ABOUT THIS TASK. Give back, unaltered, the lines from the one with "Select the 9-12M size row label" to the end of the material, omitting pictures.

# # #

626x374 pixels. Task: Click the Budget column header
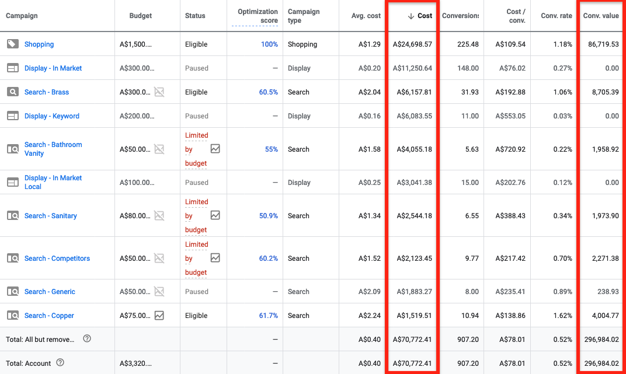[140, 16]
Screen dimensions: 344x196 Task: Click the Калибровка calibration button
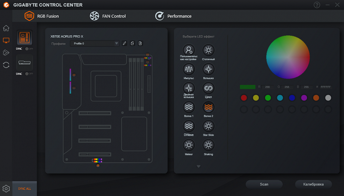pos(313,184)
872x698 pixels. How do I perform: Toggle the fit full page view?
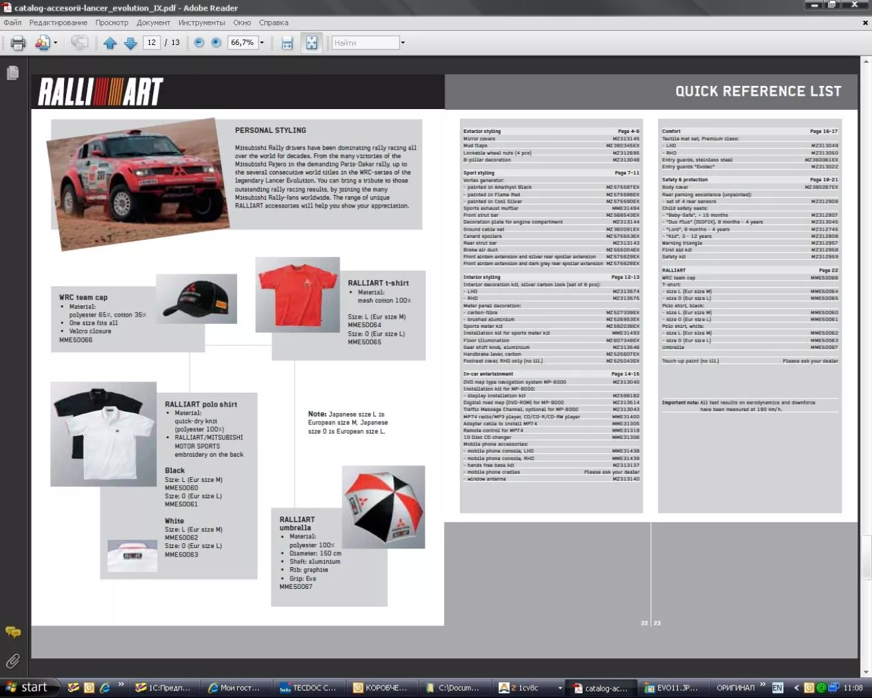[311, 43]
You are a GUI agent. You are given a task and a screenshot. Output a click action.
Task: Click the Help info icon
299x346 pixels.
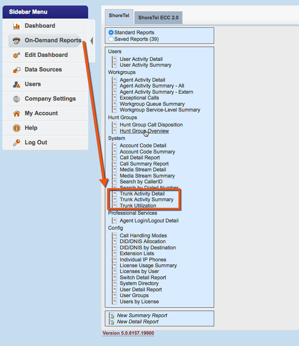pyautogui.click(x=16, y=128)
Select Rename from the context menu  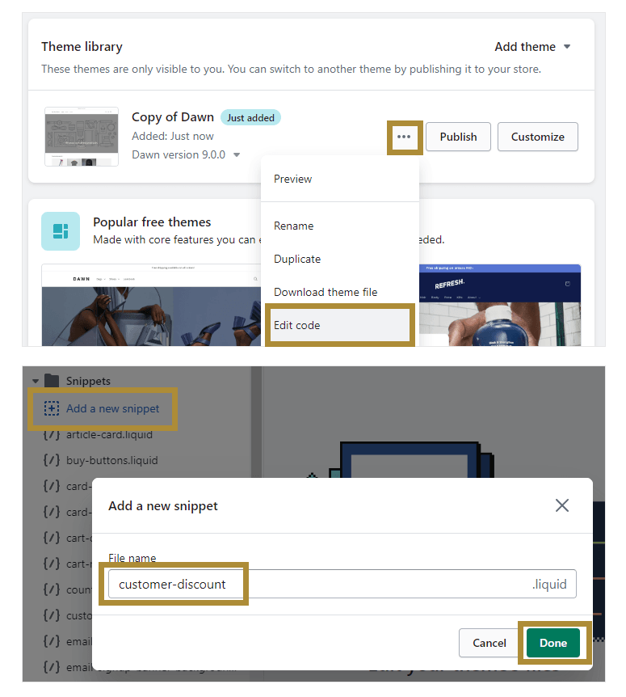(294, 226)
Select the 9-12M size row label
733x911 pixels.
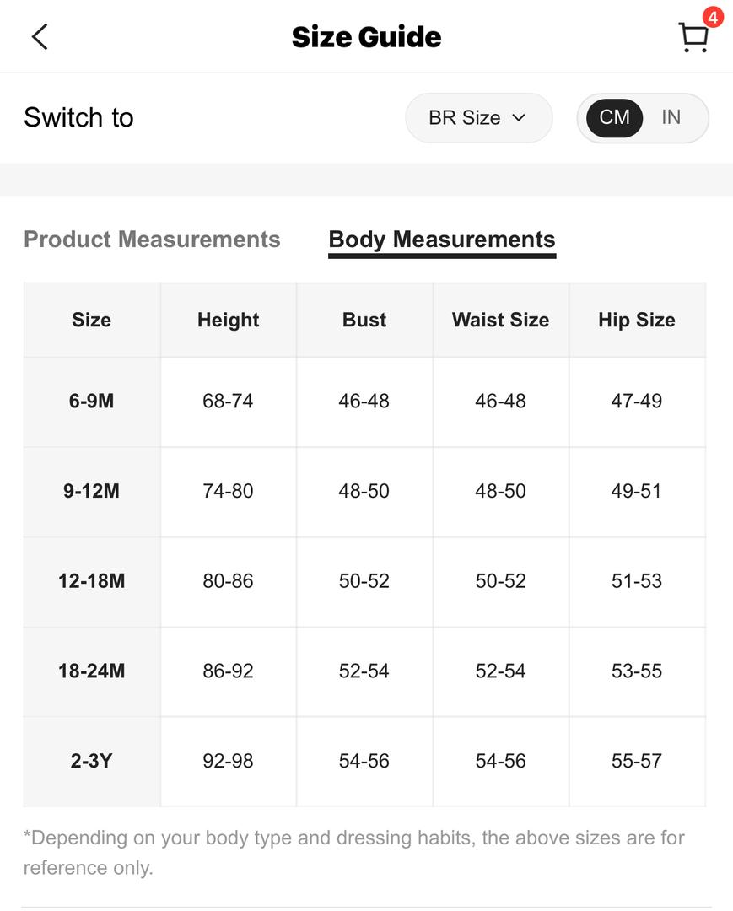click(x=92, y=491)
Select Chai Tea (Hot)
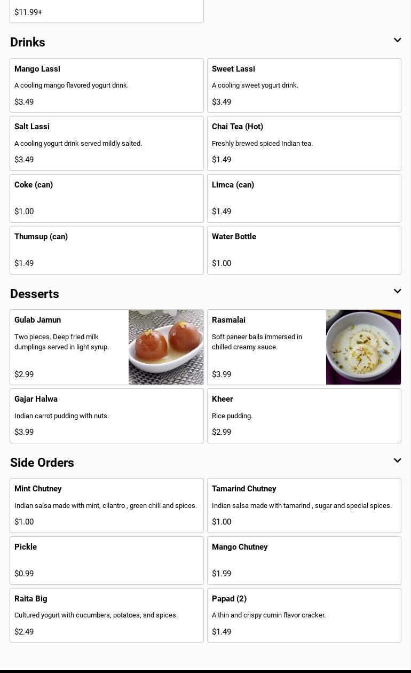411x673 pixels. coord(304,143)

# # #

COMPLETED TASK.
Select the 9-12M size row label
733x911 pixels.
click(x=92, y=491)
Select Chai Tea (Hot)
411x673 pixels. coord(304,143)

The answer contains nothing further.